Tunnel adapter Automatic Tunneling Pseudo-Interface:

Connection-specific DNS Suffix . :
Description . . . . . . . . . . . : Automatic Tunneling Pseudo-Interface

Physical Address. . . . . . . . . : A9-FE-12-18
Dhcp Enabled. . . . . . . . . . . : No
IP Address. . . . . . . . . . . . : fe80::5efe:169.254.18.24%2
Default Gateway . . . . . . . . . :
DNS Servers . . . . . . . . . . . : fec0:0:0:ffff::1%1
fec0:0:0:ffff::2%1
fec0:0:0:ffff::3%1
NetBIOS over Tcpip. . . . . . . . : Disabled

C:\Documents and Settings\RAJ>


----------



## raju1uce (Oct 7, 2005)

*Is there none to help me out !!!!*

Hey Networking guys ....

none to help me out ... :dead:


----------



## JamesO (Mar 30, 2005)

The 169.x.x.x IP address is a default IP address when DHCP does not assign one. 

Make sure you power off the cable modem and PC, then power up the cable modem, wait about 2 minutes then power up your PC. 

You are using a "straight" Ethernet cable, correct?

JamesO


----------



## raju1uce (Oct 7, 2005)

*DHCP was diabled.*

Hi James,

I chkd in System Services, my DHCP was disabled. Enabled it powered off MOdem as well the laptop. Waited for 2 mins and then restarted everything. No luck yet.

If what you mean by "straight" is the ethernet cable comes out directly from the cable modem, I say yes.
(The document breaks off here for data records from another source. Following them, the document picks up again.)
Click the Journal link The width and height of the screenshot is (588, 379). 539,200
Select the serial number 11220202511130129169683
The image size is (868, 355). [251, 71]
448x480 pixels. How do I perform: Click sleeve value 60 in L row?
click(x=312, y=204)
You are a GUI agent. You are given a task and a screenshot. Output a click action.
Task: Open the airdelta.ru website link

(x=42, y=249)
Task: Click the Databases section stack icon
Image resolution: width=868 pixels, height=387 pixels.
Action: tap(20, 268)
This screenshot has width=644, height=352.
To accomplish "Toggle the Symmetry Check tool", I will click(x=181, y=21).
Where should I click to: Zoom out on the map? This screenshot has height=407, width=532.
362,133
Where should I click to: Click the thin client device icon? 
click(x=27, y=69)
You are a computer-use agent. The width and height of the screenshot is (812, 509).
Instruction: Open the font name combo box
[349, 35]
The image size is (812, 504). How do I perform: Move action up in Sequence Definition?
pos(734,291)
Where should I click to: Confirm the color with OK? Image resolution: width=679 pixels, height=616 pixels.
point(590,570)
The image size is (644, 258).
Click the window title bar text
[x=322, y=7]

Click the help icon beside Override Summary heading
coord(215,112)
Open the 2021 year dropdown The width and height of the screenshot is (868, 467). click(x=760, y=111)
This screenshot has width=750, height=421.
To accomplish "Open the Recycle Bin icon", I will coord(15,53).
Also just to confirm I dont have my USB cord plugged in either the modem or in the laptop.


----------



## Stu_computer (Jul 7, 2005)

Read through this article and download "winipcfg" for xp so you can set your laptop to use the ethernet adapter instead of USB (which happens to be the problem).

http://www.windowsnetworking.com/articles_tutorials/wntipcfg.html


----------



## johnwill (Sep 26, 2002)

Uninstall IPv6:

Start, Run, *IPV6 UNINSTALL*

This will get rid of all the junk in the display, and it totally unnecessary for your environment.


----------



## JamesO (Mar 30, 2005)

I looked over what was posted and I thought I saw IPv6, but was confused with the IP addresses assigned to the NIC being IPv4?? 

I assume if you are running IPv6 you will still get the default 169.x.x.x address?? I have never encountered a machine running IPv6, yet!

Not sure what all the tunnel references are for, maybe some leftovers from the holiday??

JamesO


----------